Wednesday, 19 March 2014

Cults and Famy at Village Underground - 17 March 2014

The Venus De Milo is onstage. Sure, she's wearing a tee shirt and a pair of baggy jeans, but it's definitely her.

The famous statue stands at the back of the stage behind Famy, a band with lofty ambitions.

They start with a roaring off-mike harmony of voices, gearing themselves up until the guitars come crashing in.

I'm a big fan of Village Underground and its towering brick vault of a stage.  The venue always shows bands off to their best advantage, and it’s the same again tonight.

However, while Famy look the part of a confident bunch of musicians, there is something about their sound mix that is stifling them. They seem stuck behind a glass wall, with any energy or emotion dissipating in the void a few rows from the front of the audience.

At one point the drummer straps a camera to his head and dives into the crowd. This should be more exciting than it is. (However, the footage is now on their Facebook page, so judge for yourself).

Musically, there's some interesting stuff going on. There are lots of harmonies, big choruses and elegant song structure. The overlapping voices put me in mind of Panda Bear or Grizzly Bear. Any band with 'Bear' in the name.

Even though I don't think that Famy quite deliver a knockout punch this evening, there's enough here for me to want to investigate their recorded work.

The Venus De Milo makes an ignominious exit, tilted head down and carted off by roadies.

I first saw Cults a few years ago at Bush Hall. Since then they have quietly gone about their business, wracking up a string of catchy tracks that burst out at you unexpectedly from radio stations and TV commercials.

Tonight Madeline Follin and the suspiciously-named Brian Oblivion perform in front of a bank of video screens set high above the stage. In keeping with the title of their most recent album the screens are buzzing with 'Static'.

They are garbed in black, with Follin's white face and red lipstick shrouded in a lush sweep of long black hair. She tosses and fiddles with her luxuriant mane throughout the show.

Oblivion busies himself behind a keyboard and occasionally joins in with Follin's high-pitched vocals. He is barely audible.

Cults' music is ultra modern but harks back to the simpler era of girl groups like The Shangri-Las or even the early Supremes. The ghosts of bygone days flit through the darkness.

The band are enhanced by a terrific and clever use of projected images, which are not confined to the screens but play across the vast brick walls of the venue.

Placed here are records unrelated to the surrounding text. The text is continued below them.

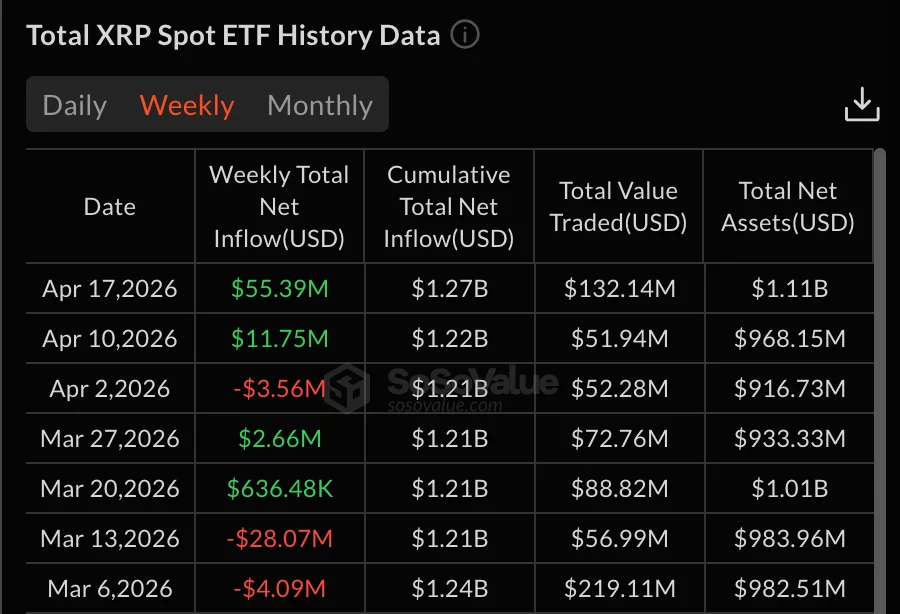The height and width of the screenshot is (614, 900).
Task: Select the Weekly tab
Action: pos(186,104)
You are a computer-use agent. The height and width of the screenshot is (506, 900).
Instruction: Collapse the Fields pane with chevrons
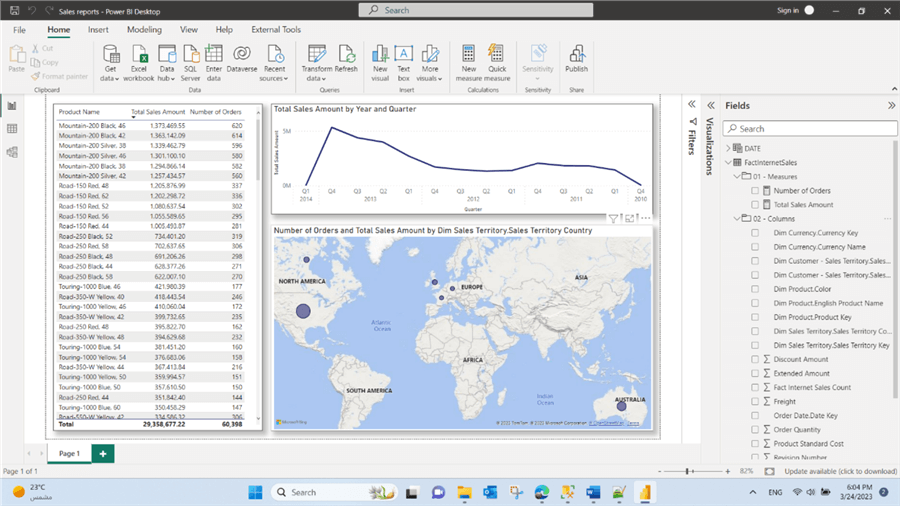[x=891, y=105]
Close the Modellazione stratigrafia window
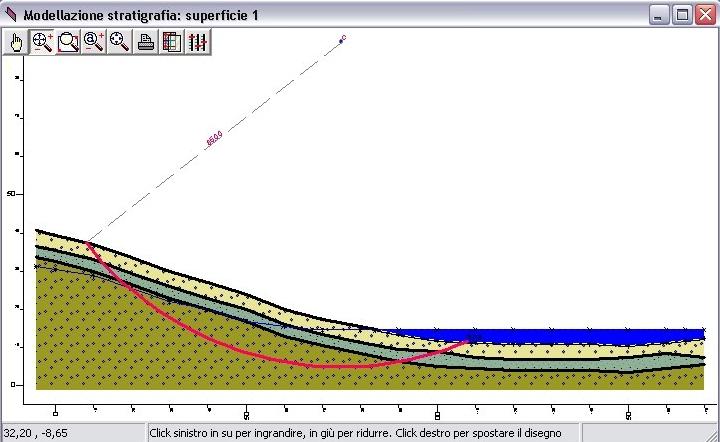Viewport: 720px width, 442px height. click(704, 14)
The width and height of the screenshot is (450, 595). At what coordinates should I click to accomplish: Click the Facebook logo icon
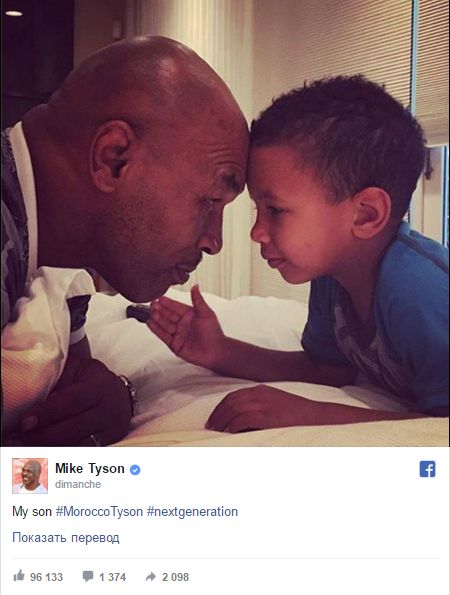428,469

At times I lose interest in what the band are doing and just enjoy the son et lumiere of doves fluttering upwards or buffalo charging around the room.

The set borrows heavily from the new album but also finds space for their break out hit 'Go Outside' which is just as dreamy as it ever was. They also unveil a version of 'Total Control' by The Motels, another band that faced the future by referencing the past.

It’s a solid, enjoyable performance that perhaps doesn't quite hit the absolute heights. But it has been a good evening and Cults are agreeable company. I make like the song and go outside.